* _Task requirements_
Reproduce the material below word for word, beginning at the line that contains "Task: Click the" and stopping after the line that contains "Looking at the screenshot, I should 159,76.". Leave the pictures out of your answer.

****************************************

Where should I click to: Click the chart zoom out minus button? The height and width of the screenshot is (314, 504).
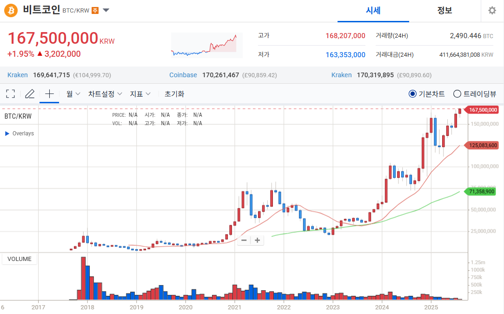coord(244,241)

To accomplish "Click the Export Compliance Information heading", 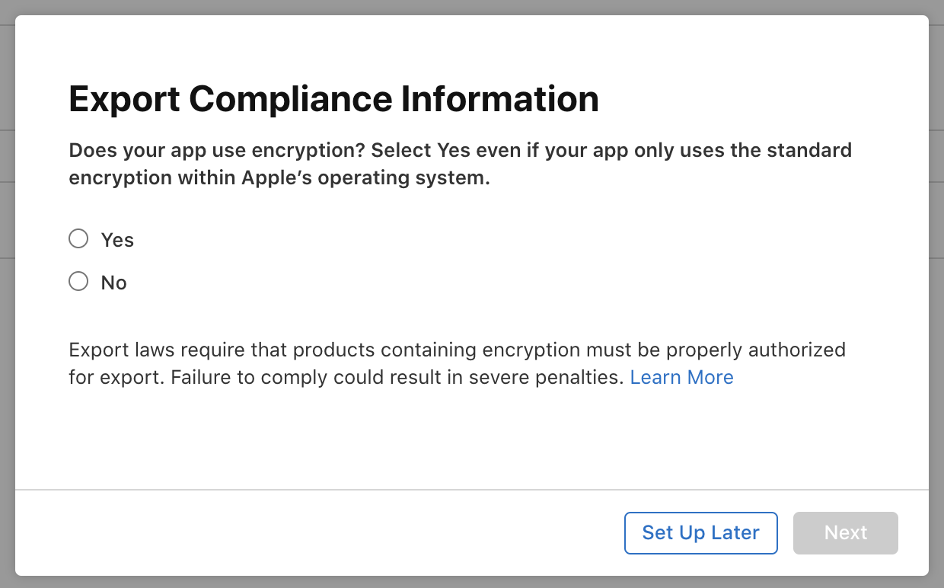I will pos(333,99).
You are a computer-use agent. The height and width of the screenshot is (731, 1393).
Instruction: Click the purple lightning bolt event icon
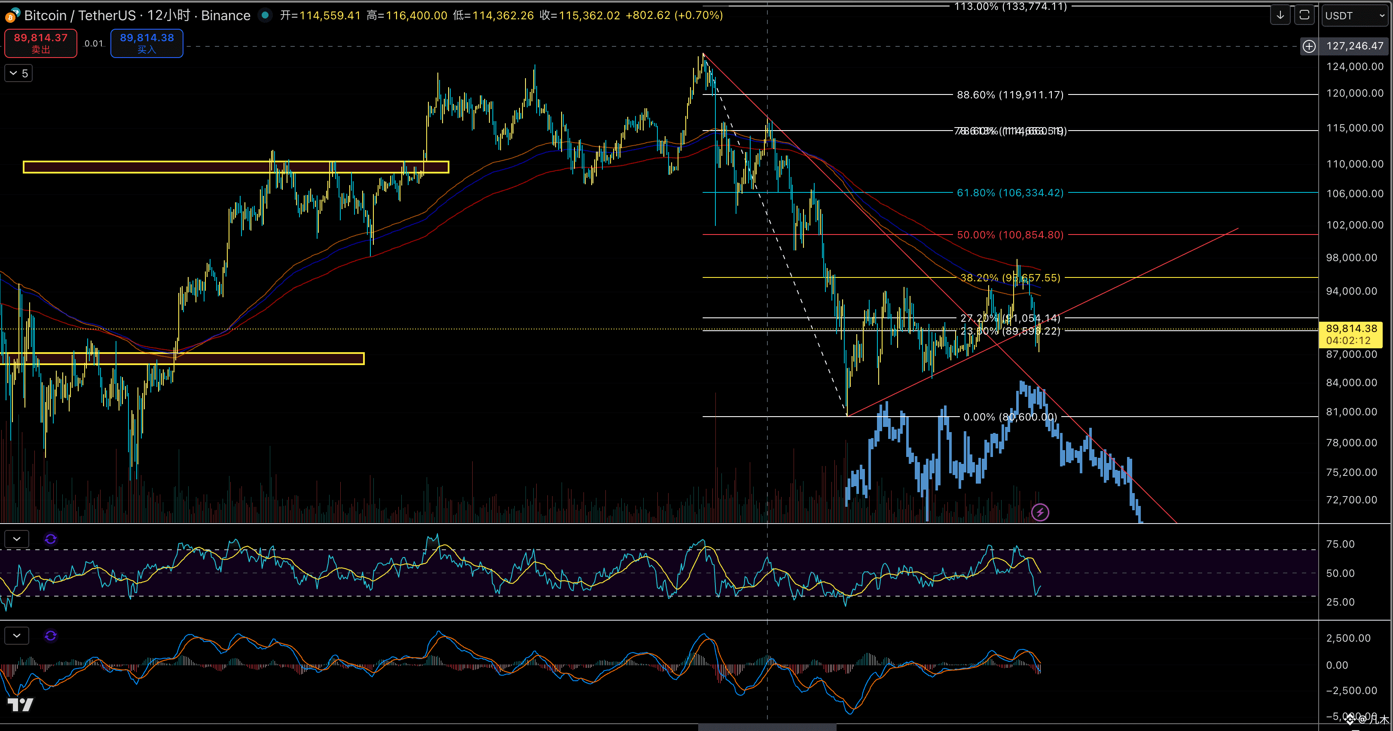tap(1040, 511)
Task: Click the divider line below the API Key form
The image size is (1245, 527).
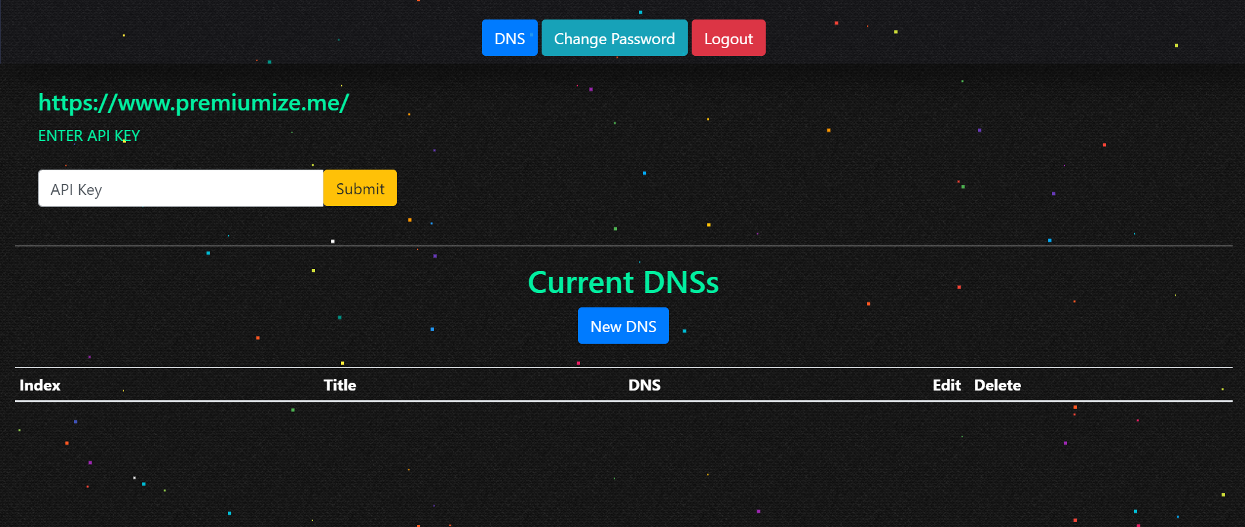Action: [623, 246]
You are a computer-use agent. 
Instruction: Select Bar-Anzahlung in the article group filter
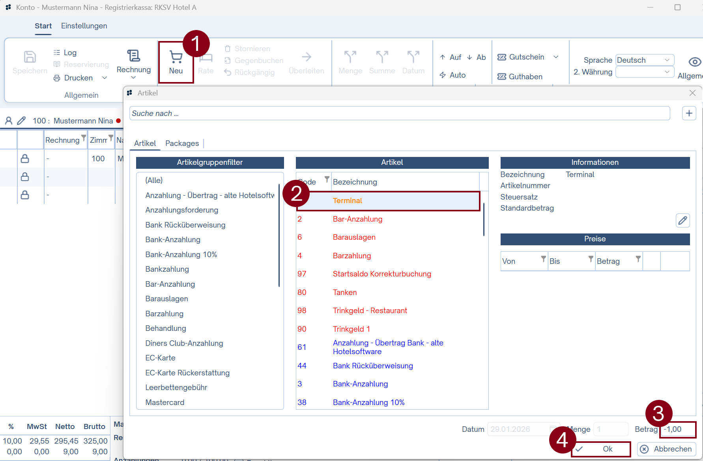(170, 284)
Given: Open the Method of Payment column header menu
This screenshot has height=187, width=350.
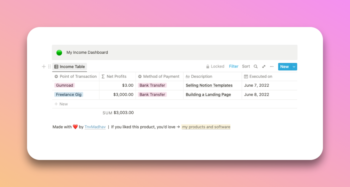Looking at the screenshot, I should 159,76.
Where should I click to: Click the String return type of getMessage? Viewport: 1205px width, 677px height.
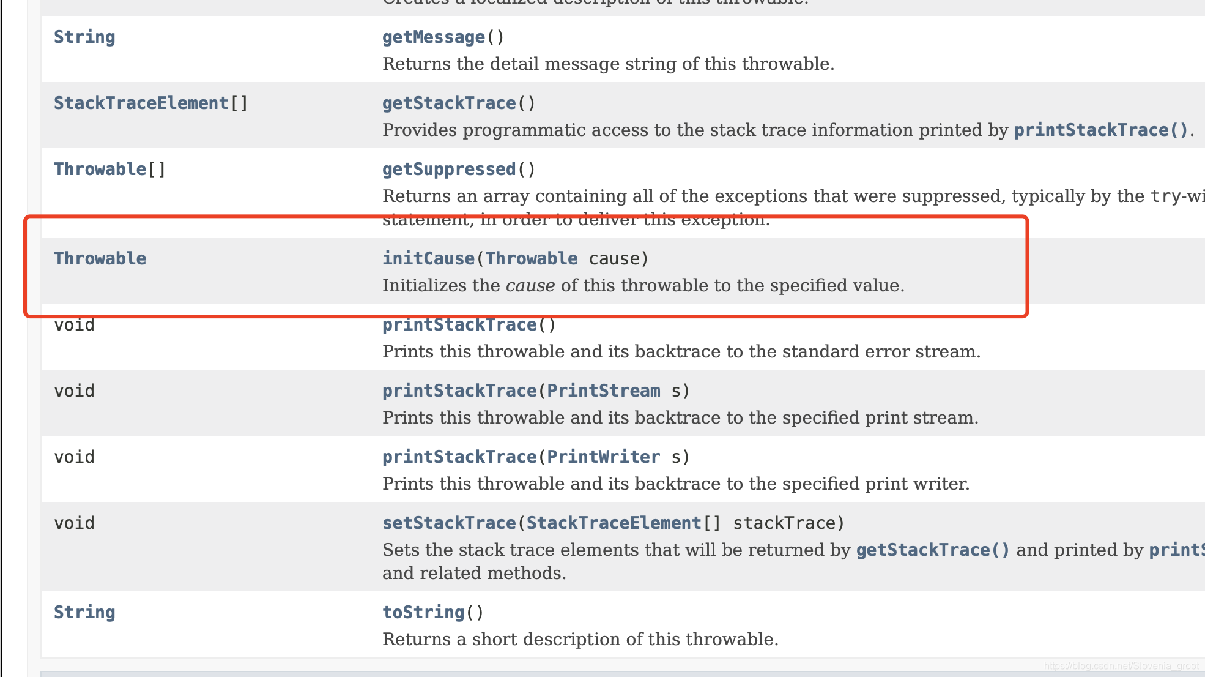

****************************************

* _Worked solution_
Task: Click the divider line below the API Key form
The image size is (1245, 527).
Action: [623, 246]
You are a computer-use agent. 
Instruction: Select Bar-Anzahlung in the article group filter
(170, 284)
Given: Open the Method of Payment column header menu
This screenshot has height=187, width=350.
Looking at the screenshot, I should 159,76.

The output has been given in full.